Core dll loads the global configuration files on request: alp.site,
alp.application and alp.directory.
These files are expected to be in the same folder and is strongly recommended to avoid
changing them on the end-customer systems. Some of the applications written by other
vendors may depend on the default "factory" settings thus changing them may
change the behavior of the entire system. During the development process changing the
configurations can help sometimes but redistributing global configurations adapted to a
specific environments will lead to the same effect as changing the core system settings in
the Windows registry and redistributing the OS in this form. All application requirements
can be reached through creation of a local configurations.
There is one exception - native applications. They are registered system wide and thus
they must be registered in the global alp.site file (see LIBRARIES
in alp.site). Redistribution should contain all the required content generators - the
installation will take care about the versions. Thus this part of the configuration is
intended to add but not remove the features to the system. With the new versions of the
ALP and some of the content generators recommended global settings will change we will
provide updated global files applicable for the redistributions. Installation will mix
them with the currently available files on the system.
Modules
There are two types of DLL that ALP uses - Jacked-Objects modules and COM modules.

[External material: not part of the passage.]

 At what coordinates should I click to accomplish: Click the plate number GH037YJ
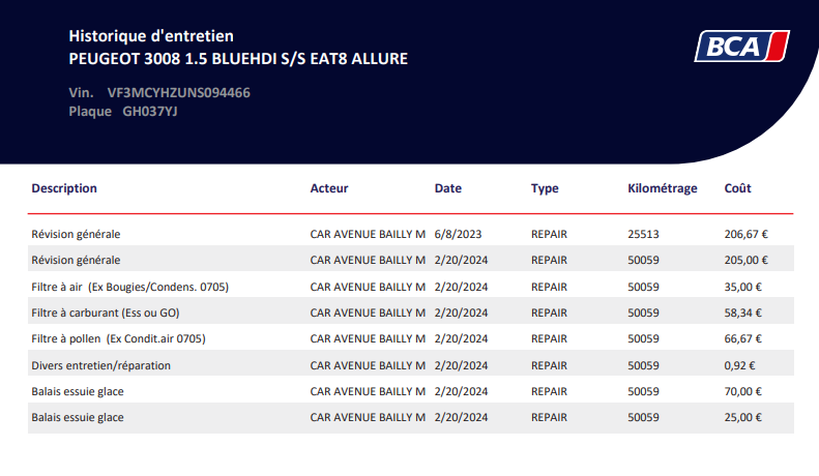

- Jacked-Objects modules are registered with the ALP core in the LIBRARIES section in the global alp.site file. ALP
maintains a root class library and all Jacked-Objects objects use its services to create
the required objects. This allows some of the classes to be replaced with new or custom
versions in some applications.
- COM modules are used by the classes defined in the precious paragraph indirectly. They
are registered as a typical COM modules.
Some of the DLLs contain both Jacked-Objects and COM objects thus they need the both
registrations.
From ALP 1.2 the standard ALP modules (ASP, CGI and so on) are
implemented in the core ALP DLL iewebsrv.dll. The remaining binary files
are from the ALP Run-time library and the oither ALP components.
List:
newobjectspack1.dll - ALP
Run-time library core DLL. ALP uses newObjects
ActiveX Pack1 family as run-time library.
netstreams.dll - part of the ALP
Run-time library. Implements the networking components - see NetStreams.
sqlitecomutf8.dll - part of the ALP
Run-time library. Implements the embedded database engine. See SQLite
COM.
NetProbe.dll - (Supplied without guarantee and support). A
protocol independent network and pseudo-network communications. See NetProbe.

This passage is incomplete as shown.